I Pink Floyd contro la Web radio Pandora: 'Sta ingannando gli artisti'

I Pink Floyd contro la Web radio Pandora: 'Sta ingannando gli artisti'

Appena sbarcati su Spotify, primo servizio di streaming ad offrirne l'intero catalogo anche a titolo gratuito, i Pink Floyd sono tornati a prendere posizione contro la Internet radio Pandora accusandola di un tentativo di frode a danno degli artisti. In una lettera aperta pubblicata da USA Today, Roger Waters, David Gilmour e Nick Mason ricordano che "la grande musica sa ispirare emozioni profonde, e le industrie da tempo cercando di imbrigliare questa energia per fare soldi. Niente di male, tutti meritano di guadagnarsi da vivere, ma troppo spesso questa situazione conduce a comportamenti meno che scrupolosi. L'ultimo esempio in ordine di tempo riguarda Pandora e il modo in cui sta spingendo per ottenere dal Congresso (americano) una legge speciale che abbatta le royalty dei musicisti, nonché le tattiche che sta impiegando per convincere con l'inganno gli stessi artisti ad appoggiare questo ingiusto taglio dei compensi".

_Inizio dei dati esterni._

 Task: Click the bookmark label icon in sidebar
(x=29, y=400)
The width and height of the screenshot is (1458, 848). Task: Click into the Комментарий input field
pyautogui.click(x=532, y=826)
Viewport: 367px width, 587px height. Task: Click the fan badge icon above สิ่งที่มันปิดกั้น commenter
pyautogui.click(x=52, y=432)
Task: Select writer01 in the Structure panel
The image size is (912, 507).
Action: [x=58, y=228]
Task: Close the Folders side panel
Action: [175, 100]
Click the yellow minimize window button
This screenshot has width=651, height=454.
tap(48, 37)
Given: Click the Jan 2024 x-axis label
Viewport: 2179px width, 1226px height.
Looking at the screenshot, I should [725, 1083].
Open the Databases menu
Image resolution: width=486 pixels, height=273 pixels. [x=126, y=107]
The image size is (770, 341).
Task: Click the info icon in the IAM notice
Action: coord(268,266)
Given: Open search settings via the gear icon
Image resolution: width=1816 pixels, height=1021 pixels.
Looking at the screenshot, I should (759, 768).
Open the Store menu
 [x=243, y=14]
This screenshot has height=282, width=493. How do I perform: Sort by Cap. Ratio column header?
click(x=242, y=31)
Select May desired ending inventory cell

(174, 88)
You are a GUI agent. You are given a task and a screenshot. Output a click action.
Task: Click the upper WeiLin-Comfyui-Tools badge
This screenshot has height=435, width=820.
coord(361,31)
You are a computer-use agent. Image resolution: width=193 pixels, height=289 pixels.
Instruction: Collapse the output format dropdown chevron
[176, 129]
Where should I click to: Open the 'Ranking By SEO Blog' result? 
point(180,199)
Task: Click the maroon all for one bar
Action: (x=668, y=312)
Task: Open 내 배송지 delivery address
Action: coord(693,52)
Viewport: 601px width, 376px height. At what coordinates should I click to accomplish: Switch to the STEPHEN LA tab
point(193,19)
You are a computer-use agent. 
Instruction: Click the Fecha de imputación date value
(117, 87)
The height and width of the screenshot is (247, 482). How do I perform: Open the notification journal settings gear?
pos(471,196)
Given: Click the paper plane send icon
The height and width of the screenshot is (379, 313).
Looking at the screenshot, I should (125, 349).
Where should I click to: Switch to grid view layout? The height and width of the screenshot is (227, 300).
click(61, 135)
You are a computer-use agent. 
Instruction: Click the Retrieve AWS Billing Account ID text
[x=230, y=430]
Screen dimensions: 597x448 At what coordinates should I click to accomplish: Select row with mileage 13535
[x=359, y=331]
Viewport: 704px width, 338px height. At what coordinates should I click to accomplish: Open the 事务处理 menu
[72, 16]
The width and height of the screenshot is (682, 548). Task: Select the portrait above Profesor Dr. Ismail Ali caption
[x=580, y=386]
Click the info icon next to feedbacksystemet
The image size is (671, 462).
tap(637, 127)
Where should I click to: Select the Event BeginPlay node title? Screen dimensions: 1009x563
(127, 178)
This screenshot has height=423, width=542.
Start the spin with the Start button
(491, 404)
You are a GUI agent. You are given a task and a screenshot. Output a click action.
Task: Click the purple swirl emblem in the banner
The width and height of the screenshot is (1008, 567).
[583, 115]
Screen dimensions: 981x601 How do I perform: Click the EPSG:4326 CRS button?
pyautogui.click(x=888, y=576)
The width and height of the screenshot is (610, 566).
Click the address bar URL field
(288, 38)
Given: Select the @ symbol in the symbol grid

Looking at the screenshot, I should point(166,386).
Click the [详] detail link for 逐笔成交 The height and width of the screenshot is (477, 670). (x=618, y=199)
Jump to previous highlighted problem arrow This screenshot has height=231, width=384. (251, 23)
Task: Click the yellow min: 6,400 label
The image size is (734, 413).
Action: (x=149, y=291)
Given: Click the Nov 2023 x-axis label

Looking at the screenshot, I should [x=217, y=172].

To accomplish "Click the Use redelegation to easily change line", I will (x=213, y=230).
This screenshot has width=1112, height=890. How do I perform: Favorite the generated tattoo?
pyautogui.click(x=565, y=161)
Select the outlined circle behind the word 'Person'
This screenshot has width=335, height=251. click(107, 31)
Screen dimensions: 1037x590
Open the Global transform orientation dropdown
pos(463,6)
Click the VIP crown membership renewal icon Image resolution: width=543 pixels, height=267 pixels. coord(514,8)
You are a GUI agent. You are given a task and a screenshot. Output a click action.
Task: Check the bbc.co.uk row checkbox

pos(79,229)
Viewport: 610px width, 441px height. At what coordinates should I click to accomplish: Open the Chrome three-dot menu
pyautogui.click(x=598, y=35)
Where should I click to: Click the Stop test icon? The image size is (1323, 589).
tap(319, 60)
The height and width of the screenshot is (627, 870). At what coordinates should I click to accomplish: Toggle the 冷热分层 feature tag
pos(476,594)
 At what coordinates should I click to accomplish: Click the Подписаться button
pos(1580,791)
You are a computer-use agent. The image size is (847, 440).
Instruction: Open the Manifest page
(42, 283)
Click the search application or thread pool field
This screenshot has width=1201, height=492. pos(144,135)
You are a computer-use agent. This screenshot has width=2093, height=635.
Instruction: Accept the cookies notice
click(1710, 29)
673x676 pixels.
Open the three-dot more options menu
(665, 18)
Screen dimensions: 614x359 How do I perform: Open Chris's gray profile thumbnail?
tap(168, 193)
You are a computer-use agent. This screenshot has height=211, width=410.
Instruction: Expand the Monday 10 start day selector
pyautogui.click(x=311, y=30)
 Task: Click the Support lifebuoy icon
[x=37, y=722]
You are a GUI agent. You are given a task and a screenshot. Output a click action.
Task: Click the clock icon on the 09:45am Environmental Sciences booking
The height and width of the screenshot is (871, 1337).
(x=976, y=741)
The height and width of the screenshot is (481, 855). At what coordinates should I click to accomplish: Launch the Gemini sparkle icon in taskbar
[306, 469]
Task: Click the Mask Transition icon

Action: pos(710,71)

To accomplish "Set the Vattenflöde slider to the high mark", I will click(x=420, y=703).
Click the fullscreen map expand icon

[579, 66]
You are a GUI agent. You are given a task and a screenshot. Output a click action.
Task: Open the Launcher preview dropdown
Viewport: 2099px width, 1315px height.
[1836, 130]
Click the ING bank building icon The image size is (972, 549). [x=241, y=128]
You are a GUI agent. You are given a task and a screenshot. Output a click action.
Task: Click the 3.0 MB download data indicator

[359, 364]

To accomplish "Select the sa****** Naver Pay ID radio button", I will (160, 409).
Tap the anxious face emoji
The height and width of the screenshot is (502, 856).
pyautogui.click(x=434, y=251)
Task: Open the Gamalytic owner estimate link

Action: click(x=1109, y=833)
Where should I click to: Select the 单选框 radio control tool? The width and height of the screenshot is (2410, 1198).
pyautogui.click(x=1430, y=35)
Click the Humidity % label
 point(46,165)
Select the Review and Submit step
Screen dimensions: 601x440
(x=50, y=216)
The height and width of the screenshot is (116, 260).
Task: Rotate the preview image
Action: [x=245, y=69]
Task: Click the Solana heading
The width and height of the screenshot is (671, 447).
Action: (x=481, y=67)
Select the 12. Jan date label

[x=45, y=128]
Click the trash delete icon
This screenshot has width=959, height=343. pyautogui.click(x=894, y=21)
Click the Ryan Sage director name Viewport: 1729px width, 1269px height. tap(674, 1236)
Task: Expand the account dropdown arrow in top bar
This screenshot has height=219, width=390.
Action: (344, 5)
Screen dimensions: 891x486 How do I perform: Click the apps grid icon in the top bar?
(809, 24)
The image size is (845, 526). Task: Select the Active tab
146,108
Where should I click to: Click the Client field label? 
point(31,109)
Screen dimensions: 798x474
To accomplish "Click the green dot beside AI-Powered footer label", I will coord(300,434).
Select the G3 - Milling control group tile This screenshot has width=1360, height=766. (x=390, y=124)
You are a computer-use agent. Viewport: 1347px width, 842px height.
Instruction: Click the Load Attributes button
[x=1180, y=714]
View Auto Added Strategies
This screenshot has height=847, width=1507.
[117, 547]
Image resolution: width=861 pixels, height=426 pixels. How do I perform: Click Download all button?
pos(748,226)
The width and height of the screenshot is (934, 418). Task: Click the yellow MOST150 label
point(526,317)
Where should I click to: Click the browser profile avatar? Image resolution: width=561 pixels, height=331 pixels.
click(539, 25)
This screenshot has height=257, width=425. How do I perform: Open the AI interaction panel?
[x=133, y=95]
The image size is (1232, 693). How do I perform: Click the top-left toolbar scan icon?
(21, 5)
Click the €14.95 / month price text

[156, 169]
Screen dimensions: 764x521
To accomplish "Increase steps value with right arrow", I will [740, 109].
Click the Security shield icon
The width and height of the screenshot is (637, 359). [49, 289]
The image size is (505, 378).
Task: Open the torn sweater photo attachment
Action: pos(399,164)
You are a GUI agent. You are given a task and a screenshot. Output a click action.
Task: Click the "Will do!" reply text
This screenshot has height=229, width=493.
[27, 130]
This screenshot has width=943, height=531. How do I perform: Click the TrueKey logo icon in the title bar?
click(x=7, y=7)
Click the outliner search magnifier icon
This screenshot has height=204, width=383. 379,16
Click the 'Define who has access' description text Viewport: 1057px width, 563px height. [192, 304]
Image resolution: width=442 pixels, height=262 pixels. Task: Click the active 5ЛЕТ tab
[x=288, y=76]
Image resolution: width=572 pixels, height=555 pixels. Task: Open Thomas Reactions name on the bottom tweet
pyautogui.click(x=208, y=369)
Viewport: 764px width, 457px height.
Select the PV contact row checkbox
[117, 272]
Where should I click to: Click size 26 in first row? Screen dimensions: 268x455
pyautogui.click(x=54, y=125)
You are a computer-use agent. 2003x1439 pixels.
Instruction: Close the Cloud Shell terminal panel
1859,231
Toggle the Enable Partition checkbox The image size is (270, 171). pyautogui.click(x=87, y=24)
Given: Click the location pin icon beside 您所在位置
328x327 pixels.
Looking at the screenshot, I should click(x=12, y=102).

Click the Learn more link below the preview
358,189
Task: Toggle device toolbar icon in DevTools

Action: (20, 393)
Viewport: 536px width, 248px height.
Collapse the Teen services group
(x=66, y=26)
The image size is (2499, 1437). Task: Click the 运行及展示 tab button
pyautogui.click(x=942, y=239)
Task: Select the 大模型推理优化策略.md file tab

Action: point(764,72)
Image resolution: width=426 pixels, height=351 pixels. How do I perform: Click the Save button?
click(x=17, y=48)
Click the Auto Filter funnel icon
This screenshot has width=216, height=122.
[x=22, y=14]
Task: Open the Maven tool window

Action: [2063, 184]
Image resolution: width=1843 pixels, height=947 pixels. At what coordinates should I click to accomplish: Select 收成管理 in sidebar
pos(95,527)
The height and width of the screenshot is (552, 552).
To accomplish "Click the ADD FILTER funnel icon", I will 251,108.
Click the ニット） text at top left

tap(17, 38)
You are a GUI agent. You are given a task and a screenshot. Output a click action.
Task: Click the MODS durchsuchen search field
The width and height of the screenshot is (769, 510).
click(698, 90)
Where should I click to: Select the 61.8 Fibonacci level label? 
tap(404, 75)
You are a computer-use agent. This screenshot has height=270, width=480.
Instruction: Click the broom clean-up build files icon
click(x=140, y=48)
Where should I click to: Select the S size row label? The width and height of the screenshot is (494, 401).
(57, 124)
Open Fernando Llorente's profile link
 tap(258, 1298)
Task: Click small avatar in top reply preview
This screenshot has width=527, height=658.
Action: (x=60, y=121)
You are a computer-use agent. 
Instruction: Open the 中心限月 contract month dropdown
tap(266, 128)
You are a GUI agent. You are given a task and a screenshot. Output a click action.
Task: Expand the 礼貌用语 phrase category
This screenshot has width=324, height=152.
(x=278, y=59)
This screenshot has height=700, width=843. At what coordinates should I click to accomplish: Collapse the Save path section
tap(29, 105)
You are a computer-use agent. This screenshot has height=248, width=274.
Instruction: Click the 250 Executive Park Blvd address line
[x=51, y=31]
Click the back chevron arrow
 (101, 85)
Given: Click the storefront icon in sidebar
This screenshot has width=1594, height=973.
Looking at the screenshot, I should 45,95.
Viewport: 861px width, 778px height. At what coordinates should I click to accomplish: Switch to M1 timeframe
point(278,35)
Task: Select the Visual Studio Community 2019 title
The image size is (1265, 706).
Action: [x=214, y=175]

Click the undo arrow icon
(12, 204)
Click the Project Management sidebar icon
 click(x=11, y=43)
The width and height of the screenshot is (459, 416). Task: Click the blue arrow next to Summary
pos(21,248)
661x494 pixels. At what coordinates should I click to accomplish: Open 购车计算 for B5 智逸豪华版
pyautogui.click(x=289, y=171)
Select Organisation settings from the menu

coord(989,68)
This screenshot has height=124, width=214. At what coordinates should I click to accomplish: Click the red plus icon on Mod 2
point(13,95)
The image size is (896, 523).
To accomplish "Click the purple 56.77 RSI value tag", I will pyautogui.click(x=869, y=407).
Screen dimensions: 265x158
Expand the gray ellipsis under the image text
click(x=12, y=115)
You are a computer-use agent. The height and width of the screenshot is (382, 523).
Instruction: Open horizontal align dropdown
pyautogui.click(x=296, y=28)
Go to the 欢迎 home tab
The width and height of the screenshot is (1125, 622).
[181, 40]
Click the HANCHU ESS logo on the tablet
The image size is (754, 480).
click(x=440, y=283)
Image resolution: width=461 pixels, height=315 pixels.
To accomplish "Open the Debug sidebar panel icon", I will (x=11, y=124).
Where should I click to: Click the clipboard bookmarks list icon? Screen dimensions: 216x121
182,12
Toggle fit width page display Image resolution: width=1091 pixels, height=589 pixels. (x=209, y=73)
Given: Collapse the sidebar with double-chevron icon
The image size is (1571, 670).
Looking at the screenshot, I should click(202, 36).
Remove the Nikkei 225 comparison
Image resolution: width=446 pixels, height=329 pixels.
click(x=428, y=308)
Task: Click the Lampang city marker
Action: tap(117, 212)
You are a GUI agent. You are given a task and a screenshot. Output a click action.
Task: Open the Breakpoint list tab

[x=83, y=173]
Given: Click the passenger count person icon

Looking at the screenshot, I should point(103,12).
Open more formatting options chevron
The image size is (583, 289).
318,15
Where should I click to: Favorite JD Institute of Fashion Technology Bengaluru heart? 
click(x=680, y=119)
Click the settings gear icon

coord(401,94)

"Per noi", spiegano i tre musicisti inglesi, "è una questione di principio. Ci auguriamo che tanti servizi di musica online e mobile riescano a dare a fan e artisti ciò che desiderano, quando lo vogliono e a prezzi che si dimostrano adeguati. Quegli stessi servizi, però, dovrebbero pagare in modo equo gli artisti e i creatori d'opera che producono la musica che sta al cuore della loro attività imprenditoriale. Per molti musicisti professionisti si tratta anche di una questione di sopravvivenza economica. Quasi il 90 % degli artisti che incassano un assegno relativo agli ascolti digitali riceve meno di 5 mila dollari all'anno. Essi, dunque, non possono sostenere il taglio dell'85 % dei compensi che Pandora ha chiesto al Congresso di imporre alla comunità musicale".

Waters, Gilmour e Mason ricordano di avere aderito con altri 130 artisti, l'anno scorso, a una campagna contro la riduzione delle royalty propugnata da Pandora. Che quest'anno, spiegano, ha deciso di cambiare tattica: "Musicisti di tutto il territorio nazionale stanno ricevendo e-mail - anche direttamente dal carismatico fondatore della società, Tim Westergren - in cui gli si chiede di diventare 'parte di una conversazione' sul music business e di firmare una semplice 'lettera di sostegno' per la Internet radio. Suona bene. Chi non vorrebbe 'essere parte di una conversazione'? Chi non appoggia la Internet radio? Chi sarebbe così taccagno da rifiutarsi di firmare una dichiarazione così positiva e a favore della musica?". Qui, secondo i Floyd, si nasconde l'inganno: "Naturalmente", sostengono, "la lettera non dice nulla di un taglio dell'85 % ai compensi artistici (....). La petizione non fa menzione del fatto che Pandora stia spingendo la crescita del suo business a spese dirette degli assegni incassati dagli artisti". "I caratteri minuti sono una cosa. Ma un musicista potrebbe leggere questa 'lettera di sostegno' una dozzina di volte tenendola davanti a uno specchio deformato, tanto per essere sicuro, senza accorgersi che in realtà sta per firmare un appello per autoridursi le royalty allo scopo di foraggiare i bilanci di Pandora. Sentiamo Pandora lamentarsi del fatto che paga troppe royalty per fare profitto (naturalmente, nel frattempo, l'abbiamo anche vista raccogliere 235 milioni di dollari nella sua IPO e raddoppiare gli ascoltatori negli ultimi due anni). Ma un'impresa che vive per distribuire musica non può lamentarsi del fatto che quest'ultima rappresenta il suo costo maggiore. Non capita mai di sentire un verduriere lagnarsi di dover pagare i generi alimentari che mette in vendita. Netflix paga per i suoi film più di quanto Pandora paghi per la musica, ma non corre al Congresso per ottenere un salvataggio".

La lettera si conclude prospettando alcune ipotesi di soluzione: "Non stiamo dicendo che il music business sia perfetto o che non ci sia spazio per compromessi. Gli artisti collaborerebbero volentieri con Pandora per porre termine all'esenzione del pagamento delle royalty di cui godono le radio AM e FM, un vuoto legislativo che danneggia noi quanto le radio digitali. Altri cambiamenti e compromessi sono possibili (....). Ma ingannare gli artisti per convincerli a firmare una petizione senza spiegargli che cosa realmente gli viene chiesto di appoggiare serve solo ad avvelenare le acque del pozzo".